Talisker Distillers Edition 1992 ($82.30 in Ontario). Finished in amoroso sherry casks, this comes from the only single-malt distillery on the Isle of Skye. Perfect yin-yang here between sweet fruit notes and smoke, with voluptuous weight and texture and a peppery-spice finish - fire from the Skye.

Caol Ila Distillers Edition 1996 ($89.95 in Ontario). Finished in moscatel casks, this single malt from Islay was bottled in 2008, making it 12 years old. Unusual taste trajectory here, starting rich and sweet with a sort of cappuccino essence, it turns spicy and slightly medicinal, with lingering note of iodine and wood smoke. A powerful whisky. Pour with a light hand.

Glenmorangie Nectar d'Or ($92.65 in Ontario). Not vintage-dated, but it has the distinction of being finished in barrels that had contained Bordeaux's famous sweet wine, Sauternes. Glenmorangie pioneered the specialty-cask-finished trend with port- and sherry-finished bottlings. This one is very compelling, with an unusual balance between the whisky's light grain character and notes of sweet apricot and lemon.

Highland Park 15-year-old ($94.95 in B.C.; $84.95 in Ontario). A relative bargain from the estimable Highland Park name, layered with toffee, orange peel, smoke and honey. Not quite a match for the transcendent Highland Park 18-year-old, but, hey, it's $55 cheaper.

The Macallan Cask Strength ($90.95 in B.C.; $99.95 in Ontario). Weighing in at just under 60-per-cent alcohol, this is a remarkably accessible drink. No water was added after distillation (virtually all other spirits are watered down to a more palatable strength of 40-to 45-per-cent alcohol before bottling), so you get a turbocharged treatment of the classic sherry-cask-aged Macallan flavour.
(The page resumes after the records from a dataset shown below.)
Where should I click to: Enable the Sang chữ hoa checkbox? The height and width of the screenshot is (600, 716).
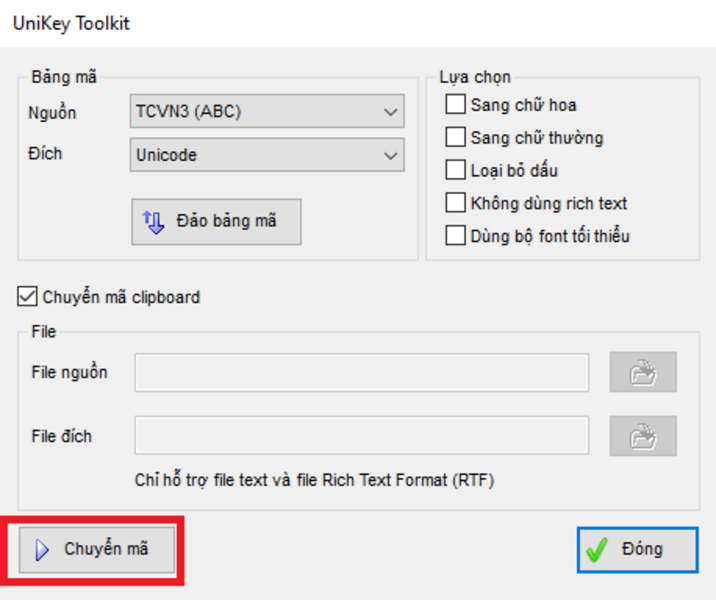coord(456,105)
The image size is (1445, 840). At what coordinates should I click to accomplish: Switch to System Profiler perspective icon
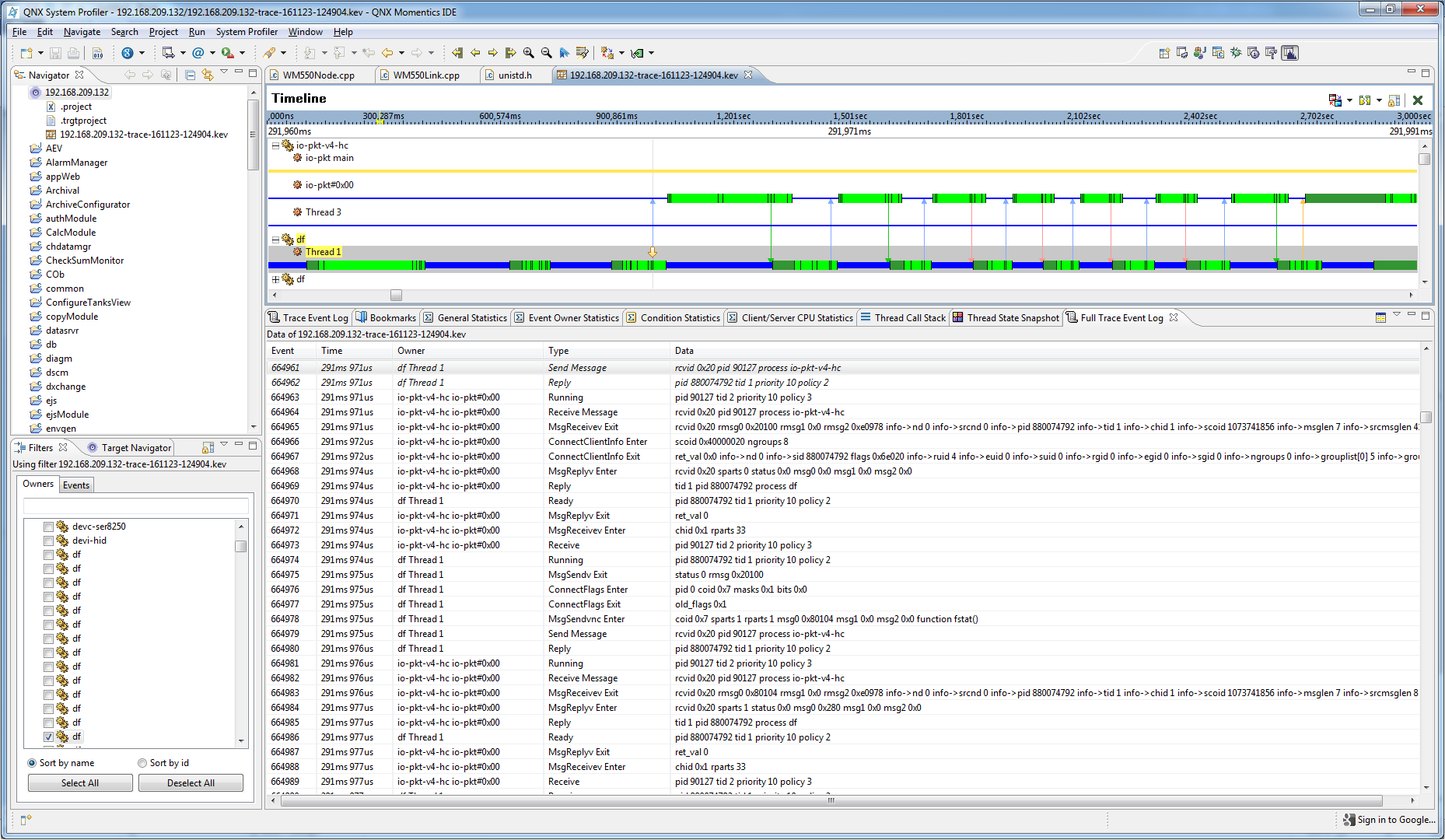pyautogui.click(x=1289, y=53)
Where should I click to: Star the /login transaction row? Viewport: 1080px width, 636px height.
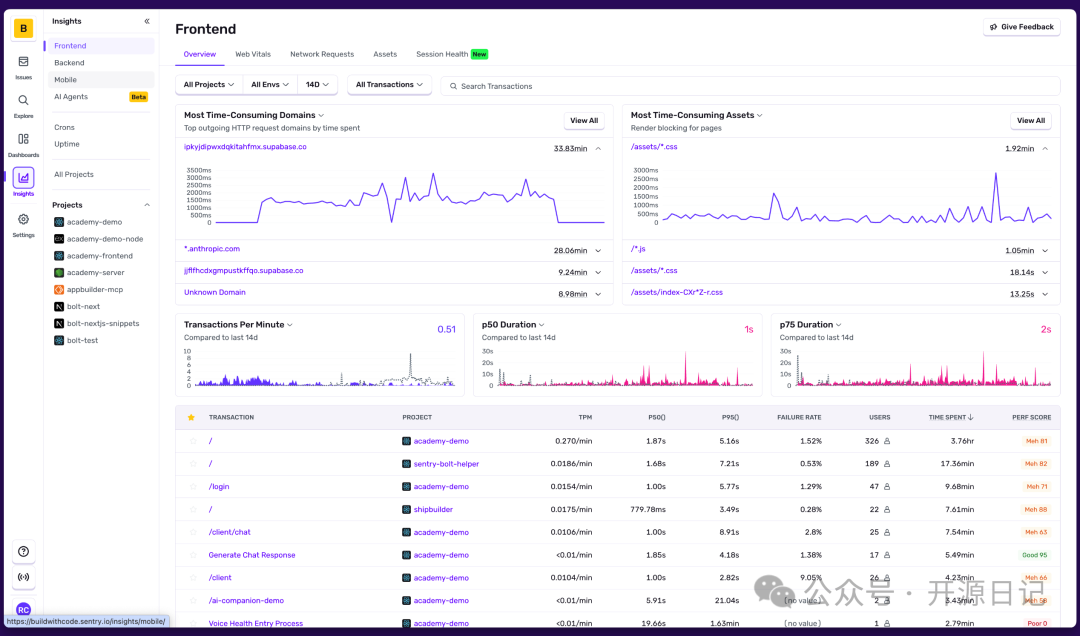pyautogui.click(x=193, y=487)
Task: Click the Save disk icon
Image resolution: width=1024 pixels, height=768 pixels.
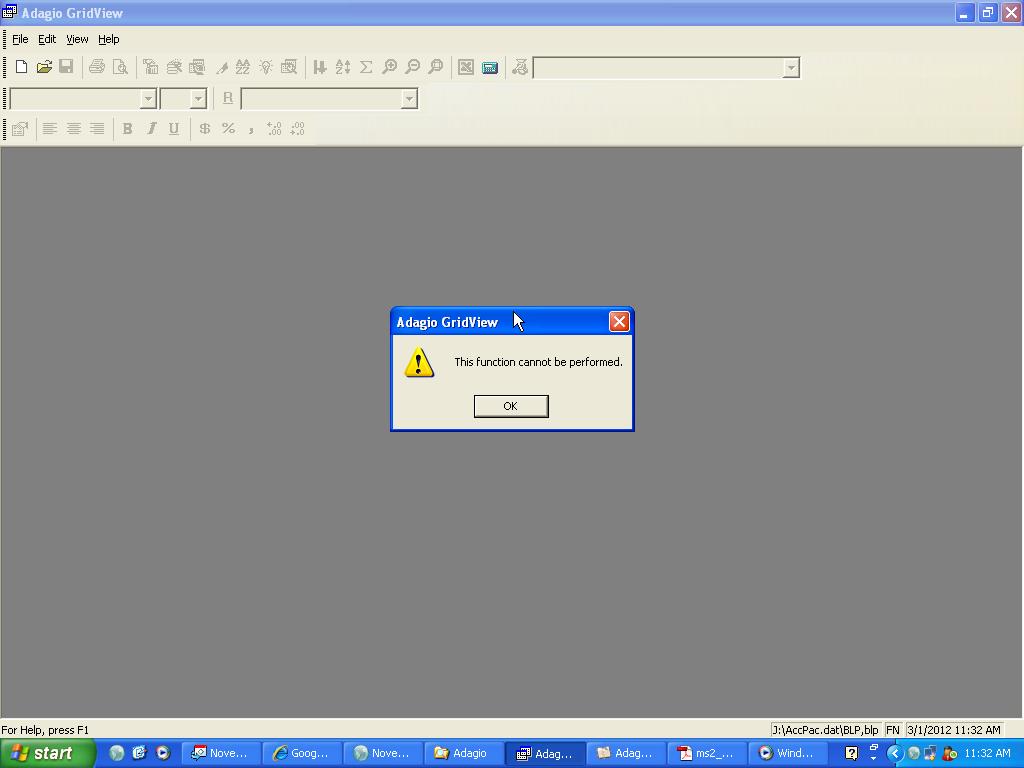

Clearly richer in colour, this shows a delicious fruitcake core, with smooth vanillin oak rounding out the back end. Add your own splash of fresh water if you like; the aromas will pop out.

Forty Creek Port Wood Reserve ($69.95 in Ontario). Just 3,000 bottles were produced of this unusual Canadian whisky, blended from rye-, corn-and barley-based components and finished for two years on wood formerly used to age port. It's sort of a combination of Canadian, American and Scottish styles, with a smidgen of sweet, Portuguese fortified wine thrown in. It's delicious, full, round and brimming with dried fruit, spice, smoke and a hint of vanilla.

The Black Grouse ($32.95 in Ontario; $35.95 in B.C.; as low as $25.36 in Alberta). I am not going to end this column without a bargain. New to the market, this is a peaty, smokier version of the Famous Grouse, the blended whisky that's hugely popular in Scotland. Starts smoky, then turns sweet with notes of fruit, then smoky again with a hint of spice.

Chew, don't slurp

Gerry Tosh, Highland Park distillery's Global Brand Ambassador and Whisky magazine's Whisky Ambassador of the Year, has nifty tips for Scotch sipping. Don't swirl as you might with wine; there's enough volatility in high-alcohol spirits to blast your nostrils already. Just tilt the glass at a 45-degree angle and turn, like a cement mixer. Then, after taking in a sip, "chew" the whisky three times before swallowing. Being liquid, whisky of course offers no resistance to the teeth, but this pantomime chewing tends to spread the elixir around to the right places in the mouth. Whatever you do, don't slurp or gargle violently like nutty wine people; you'll scorch your palate.